Vanderlan Alves apresenta projeto de lei que pune com multas estabelecimentos que discriminam pessoas por orientação sexual, identidade ou expressão de gênero. A proposta prevê multas que podem alcançar até 5 mil salários mínimos para grandes empresas, o que ultrapassa R$ 8 milhões atualmente. O projeto está em tramitação na Câmara dos Deputados.
A fiscalização será realizada pelos órgãos do Sistema Nacional de Defesa do Consumidor (SNDC), incluindo os Procons, e as penalidades vão desde advertência até a interdição do local. O valor da multa varia conforme o porte da empresa, sendo:
- MEI: 5 a 50 salários mínimos;
- Microempresa: 10 a 200 salários mínimos;
- Empresa de Pequeno Porte (EPP): 20 a 500 salários mínimos;
- Outras empresas: 50 a 5 mil salários mínimos.
Em situações de coação envolvendo seguranças ou ameaças, as multas são maiores, podendo dobrar na reincidência e levando à possível cassação do alvará.
O projeto veda práticas discriminatórias em ambientes públicos como bares, restaurantes, shoppings, hotéis, cinemas, academias e transportes, incluindo setores públicos com atendimento ao cidadão, exceto que não especifica multas para órgãos públicos.
São consideradas práticas proibidas:
- Negar acesso ou permanência;
- Criar ambiente hostil que force a saída;
- Exigir taxas extras, impor código de vestimenta ou segregar áreas;
- Negar o uso do nome social para constranger;
- Divulgar mensagens discriminatórias.
Justificativas baseadas em costumes, política da casa ou perfil do público não serão aceitas para justificar discriminação.
A responsabilidade pela infração será solidária entre estabelecimento, organizador do evento, empresa terceirizada e funcionário responsável.
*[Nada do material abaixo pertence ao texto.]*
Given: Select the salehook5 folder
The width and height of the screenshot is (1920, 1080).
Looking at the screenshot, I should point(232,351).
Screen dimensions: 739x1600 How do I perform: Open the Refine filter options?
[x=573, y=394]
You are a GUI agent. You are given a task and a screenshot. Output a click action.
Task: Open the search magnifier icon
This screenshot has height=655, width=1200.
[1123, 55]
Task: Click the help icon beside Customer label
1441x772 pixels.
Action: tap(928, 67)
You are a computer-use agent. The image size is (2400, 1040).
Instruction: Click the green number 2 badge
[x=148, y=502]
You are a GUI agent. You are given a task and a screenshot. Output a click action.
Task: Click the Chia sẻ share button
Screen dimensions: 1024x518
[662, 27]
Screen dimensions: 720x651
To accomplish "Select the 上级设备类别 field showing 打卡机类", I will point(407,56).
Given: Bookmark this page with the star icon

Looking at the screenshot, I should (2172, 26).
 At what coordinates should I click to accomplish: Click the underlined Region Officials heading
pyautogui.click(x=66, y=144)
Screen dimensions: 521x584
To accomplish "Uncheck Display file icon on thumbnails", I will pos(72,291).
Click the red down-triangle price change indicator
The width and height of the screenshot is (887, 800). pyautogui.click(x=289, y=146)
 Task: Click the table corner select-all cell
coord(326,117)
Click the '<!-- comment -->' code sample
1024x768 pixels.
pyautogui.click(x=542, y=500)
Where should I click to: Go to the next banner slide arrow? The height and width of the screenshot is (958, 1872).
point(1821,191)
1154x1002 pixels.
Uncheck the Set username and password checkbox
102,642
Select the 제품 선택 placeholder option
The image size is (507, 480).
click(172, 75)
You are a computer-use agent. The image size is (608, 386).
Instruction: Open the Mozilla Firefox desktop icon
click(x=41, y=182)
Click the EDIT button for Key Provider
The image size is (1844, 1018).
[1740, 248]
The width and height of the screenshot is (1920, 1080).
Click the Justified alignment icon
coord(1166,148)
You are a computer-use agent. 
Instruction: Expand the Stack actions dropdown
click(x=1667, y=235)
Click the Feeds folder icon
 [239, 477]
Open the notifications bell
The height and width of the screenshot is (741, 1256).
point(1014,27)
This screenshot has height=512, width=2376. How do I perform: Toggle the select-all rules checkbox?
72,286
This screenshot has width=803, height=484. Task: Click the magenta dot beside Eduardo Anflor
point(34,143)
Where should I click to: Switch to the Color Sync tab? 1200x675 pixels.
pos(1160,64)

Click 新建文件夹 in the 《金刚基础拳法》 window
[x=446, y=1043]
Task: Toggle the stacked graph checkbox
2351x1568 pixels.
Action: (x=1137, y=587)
Avisos claros contra discriminação devem ser afixados e canais acessíveis para reclamações mantidos.
Vanderlan Alves ressalta que, embora a discriminação já seja crime no Brasil, é necessário um mecanismo administrativo eficaz para respostas rápidas e proteção do cidadão, reforçando o compromisso do Estado com respeito e igualdade.
Atualmente, discriminar por orientação sexual ou identidade de gênero é crime equiparado ao racismo, com penas de prisão e multas na esfera penal, mas não há uma legislação federal específica para punições administrativas imediatas.
O projeto passará pela análise de comissões de Indústria, Comércio e Serviços; Defesa do Consumidor; Direitos Humanos, Minorias e Igualdade Racial; e Constituição e Justiça e de Cidadania.